You Can Browse the Internet Without CAPTCHA Prompts

You Can Browse the Internet Without CAPTCHA Prompts

No one likes CAPTCHA. They come out of the blue, when all you want to do is

get to the site you’re trying to visit. One second you’re clicking a link, the next, you’re identifying all the motorcycles on-screen, or moving a puzzle piece into a matching cutout.

There’s a good reason for CAPTCHA to exist, of course: As long as there are personal information and finances flowing through the internet, scammers will employ robots to steal it. CAPTCHA literally stands for Completely Automated Public Turing test to tell Computers and Humans Apart, and is designed to thwart these robots from their malicious goals.

However, they sometimes thwart our own ability to access the web. Often, CAPTCHAs are easy, just annoying. Occasionally, though, they’re tricky: Some of those scrambled numbers and letters are too difficult to make out even for humans, and after multiple failed attempts, you’re just about ready to quit whatever it was you were trying to do in the first place.

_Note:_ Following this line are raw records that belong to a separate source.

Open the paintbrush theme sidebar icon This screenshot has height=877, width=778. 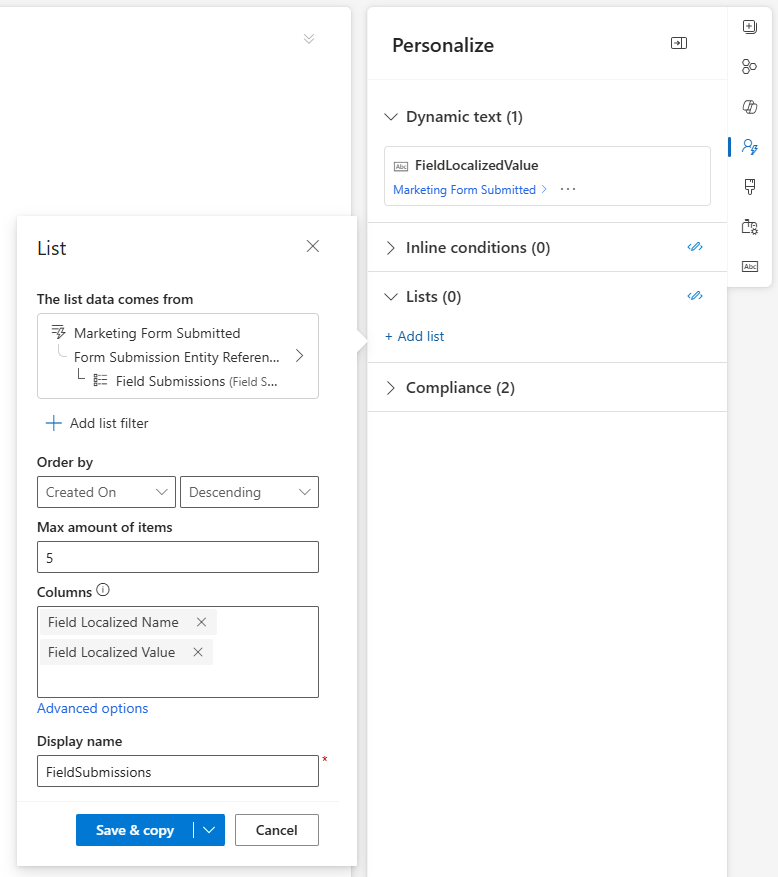pyautogui.click(x=749, y=187)
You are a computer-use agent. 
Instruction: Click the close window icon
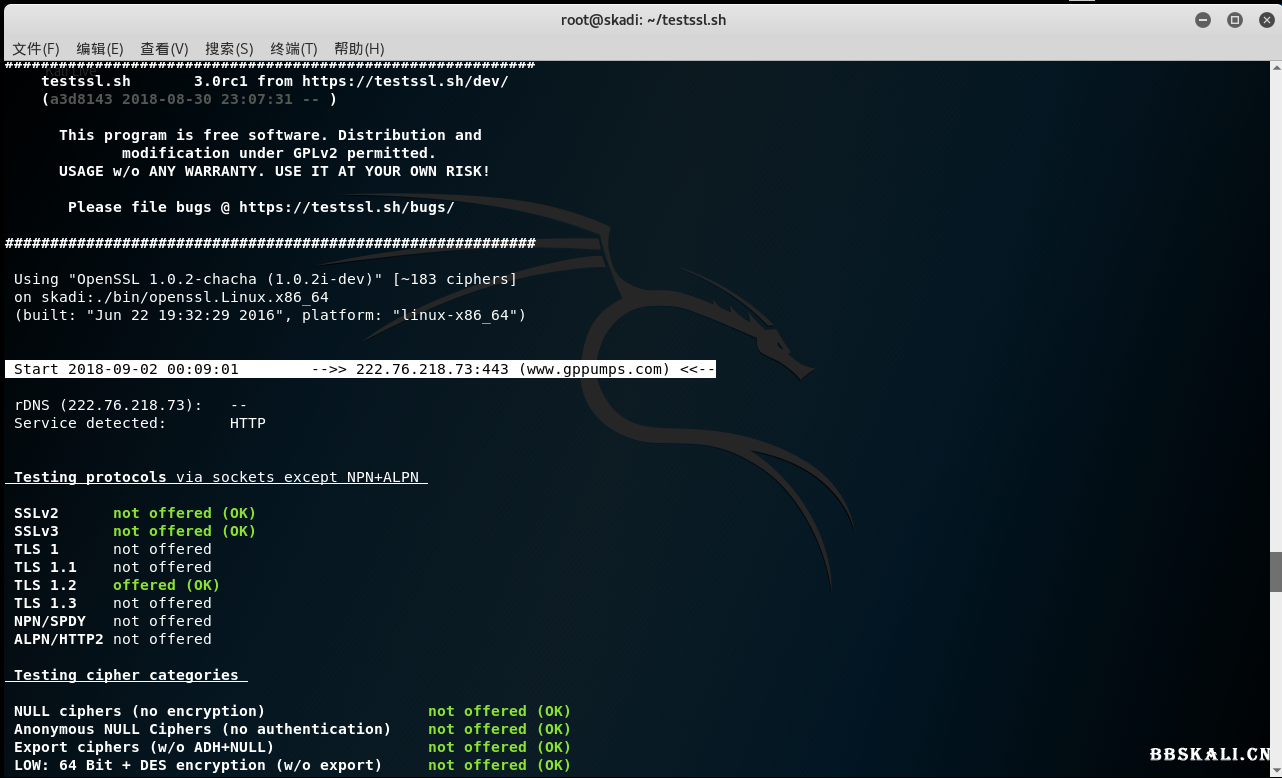[1266, 19]
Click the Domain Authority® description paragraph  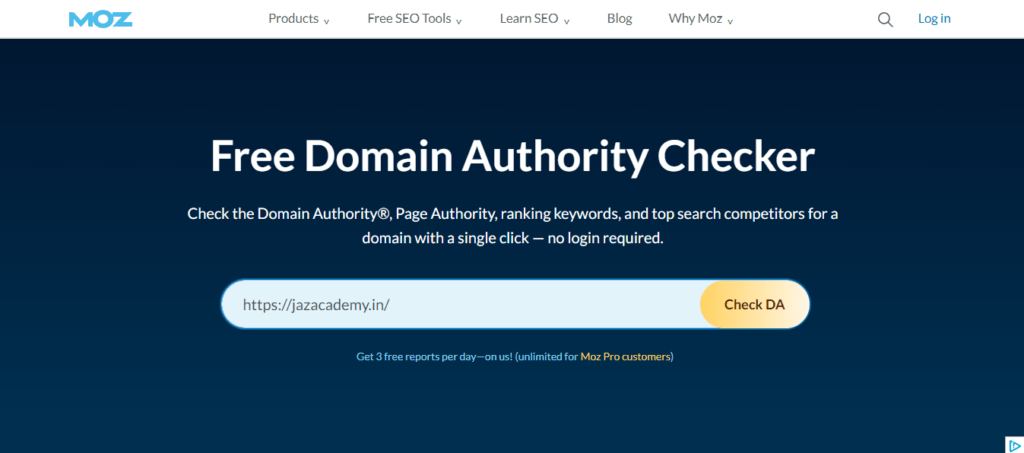coord(512,214)
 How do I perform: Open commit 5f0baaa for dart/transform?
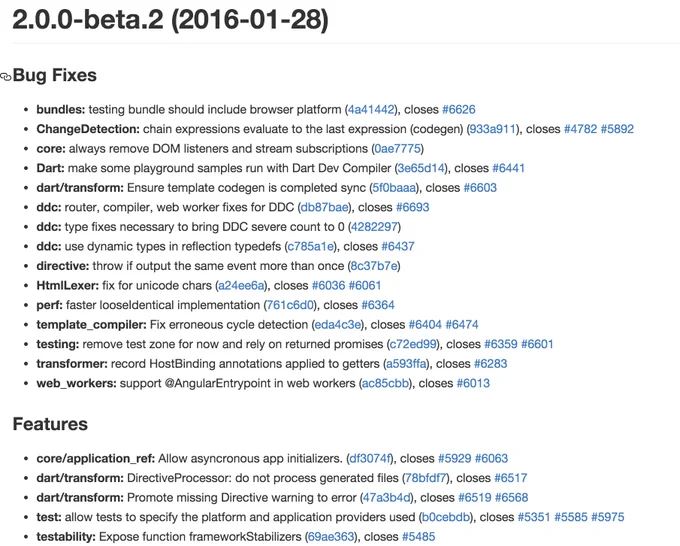tap(394, 187)
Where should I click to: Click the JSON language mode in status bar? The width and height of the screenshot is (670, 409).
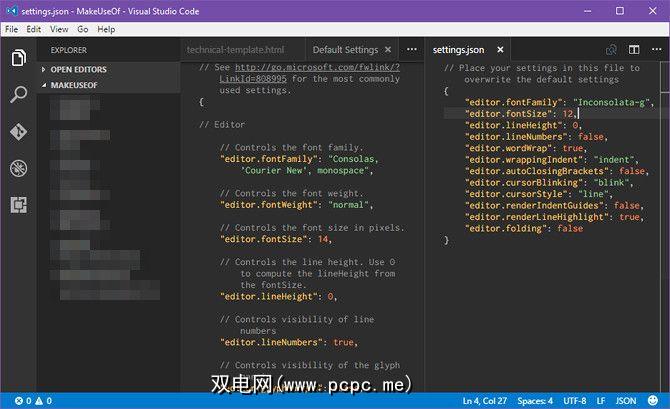tap(624, 401)
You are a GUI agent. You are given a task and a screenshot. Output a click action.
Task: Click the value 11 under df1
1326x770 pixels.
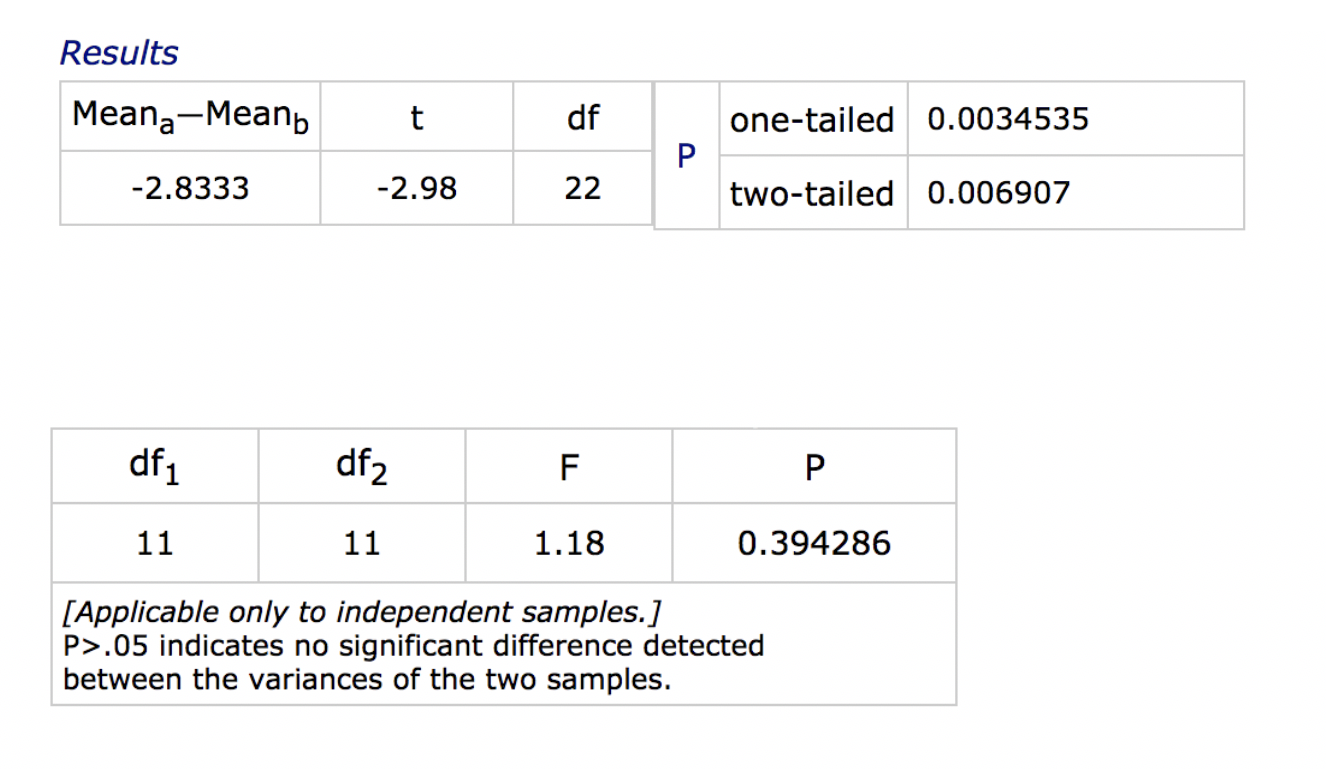[155, 543]
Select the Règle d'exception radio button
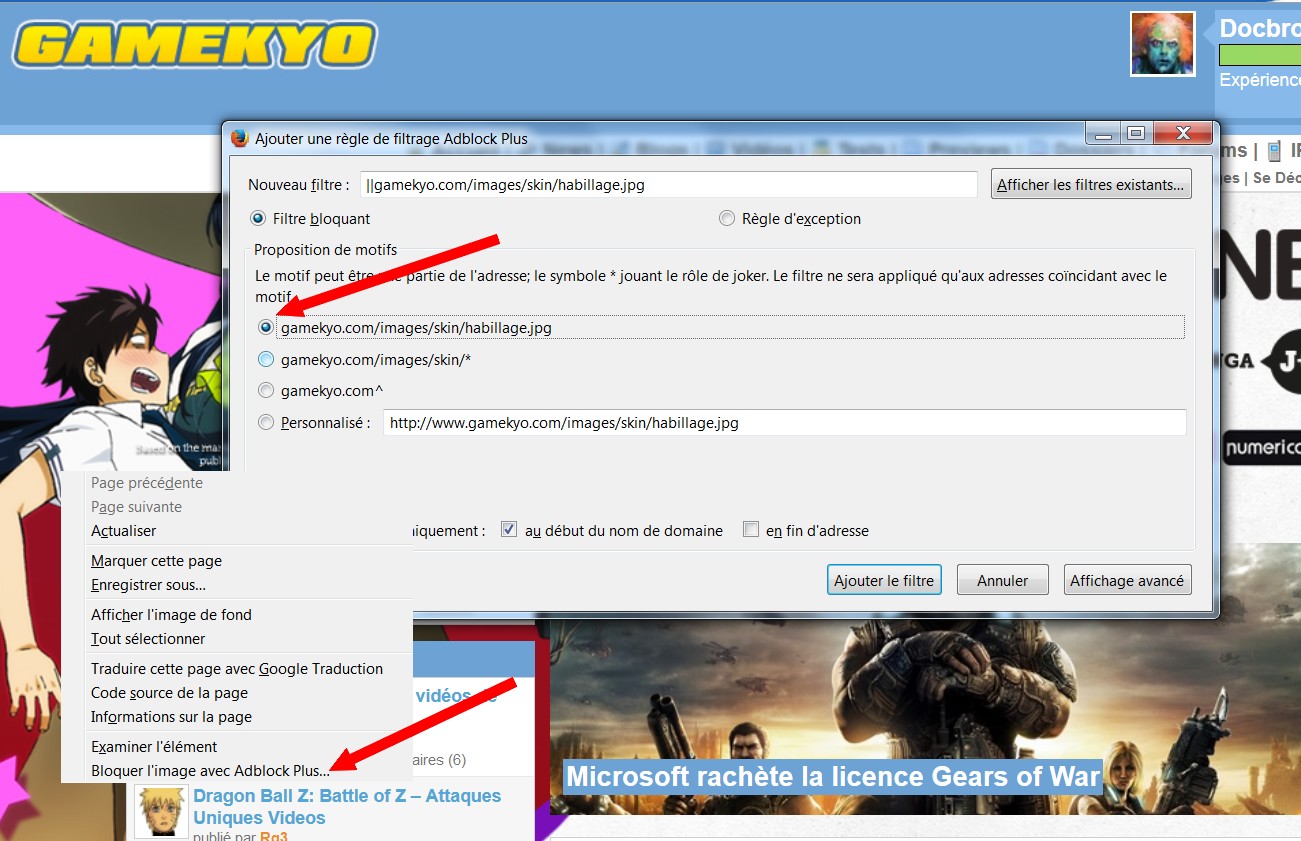Viewport: 1301px width, 841px height. 727,219
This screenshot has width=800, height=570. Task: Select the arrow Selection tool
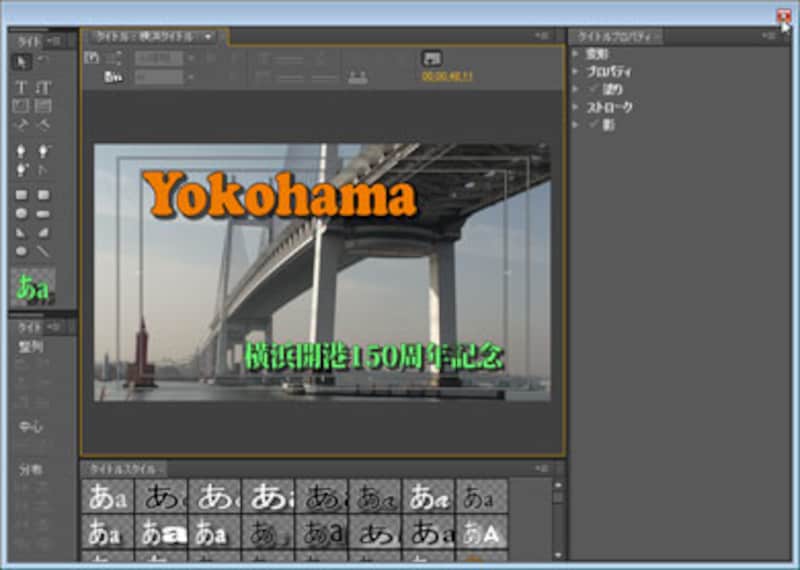point(21,62)
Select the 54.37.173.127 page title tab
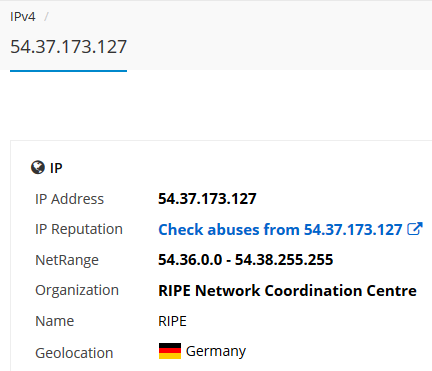The width and height of the screenshot is (432, 371). 68,46
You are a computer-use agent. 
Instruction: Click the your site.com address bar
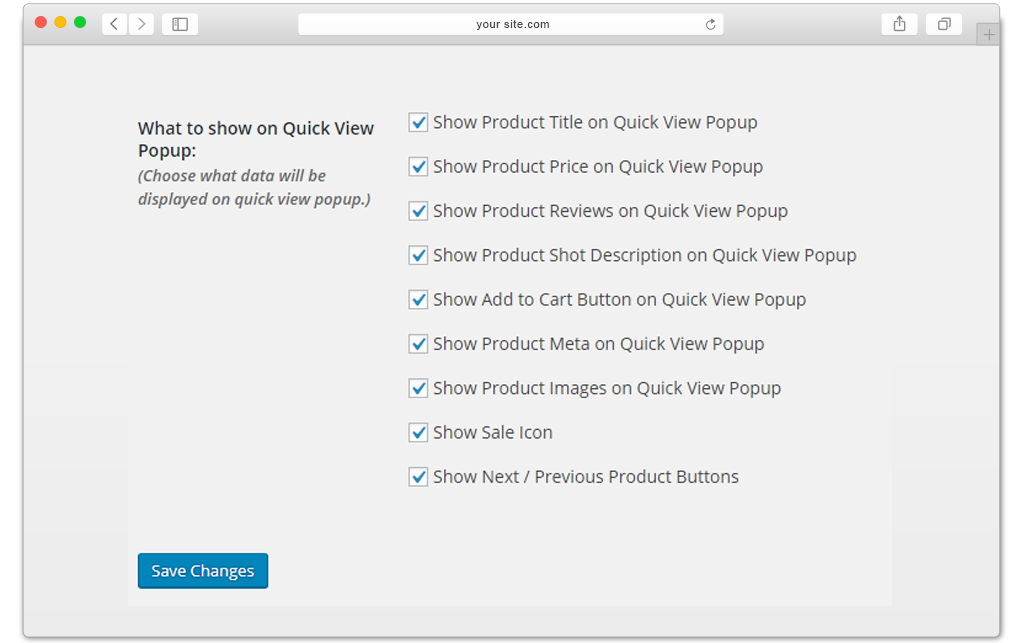tap(511, 24)
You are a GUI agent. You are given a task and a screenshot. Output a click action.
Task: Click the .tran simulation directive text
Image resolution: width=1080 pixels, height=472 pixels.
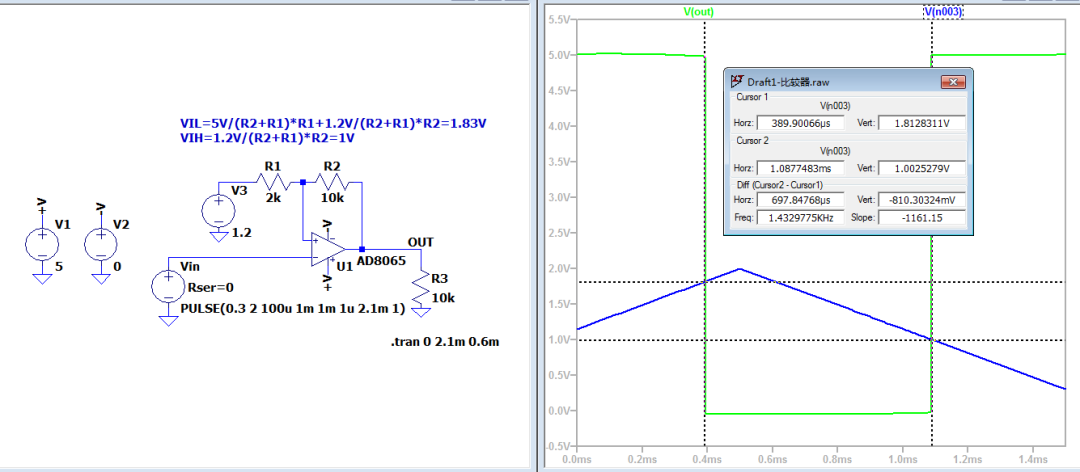[444, 343]
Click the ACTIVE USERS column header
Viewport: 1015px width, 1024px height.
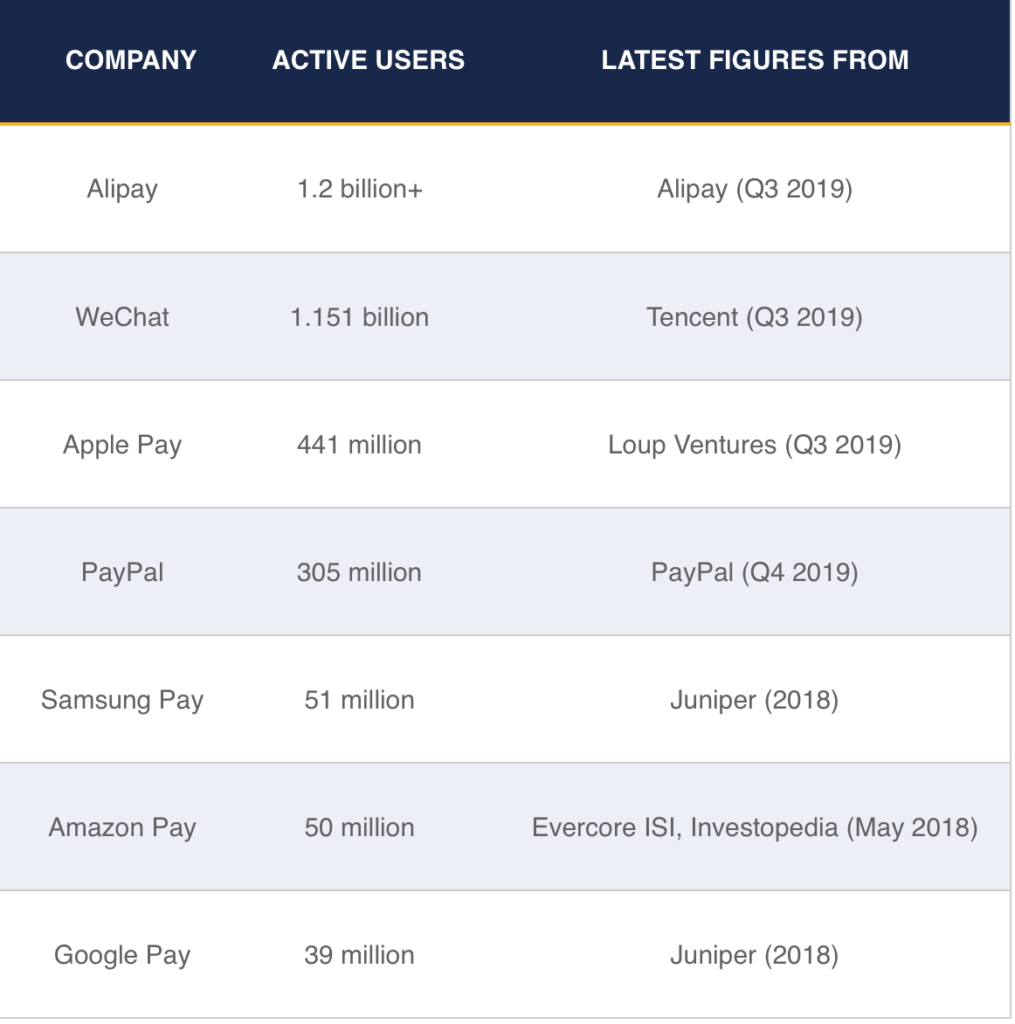pyautogui.click(x=368, y=60)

Google is working on a way to bypass CAPTCHA in Chrome

All that may be changing soon. Google is now testing a feature for Chrome that will save you from having to complete a CAPTCHA puzzle in many circumstances. The auto-verify feature allows a site to identify you as a real person when you’ve passed a CAPTCHA test in the past, and won’t ask you next time you visit. But even better than that, other sites can access this record if they so choose. Even if you never passed a CAPTCHA test with that site, they’ll know you verified your identity elsewhere, which is enough for them to let you pass without a new test.

Google says in the auto-verify setting’s page that the feature doesn’t identify you or allow sites to view your history, although sites can “share a small amount of info” in order for the verification to work. It doesn’t go into more detail about what that “info” is.

Twitter user Leopeva64 highlighted this new option back in April, although Google appears to have first introduced it in February:

How to skip CAPTCHA in Chrome using auto-verify

As this feature is still in testing, you won’t find it in Chrome on Mac or PC. Instead, you’ll need to download Chrome Canary, which Google uses to test new features and settings. You shouldn’t rely on Canary for your standard browsing, since it is made of unfinished features, but it can be a great way to test out what’s coming down the pipeline at Google.

Once installed on your computer, launch Chrome Canary, then go to Settings > Privacy and security > Site settings > Additional content settings > Auto-verify. It appears to be enabled by default, but make sure, then go about your browsing, and see how many (or how few) CAPTCHAs you end up encountering on your journey.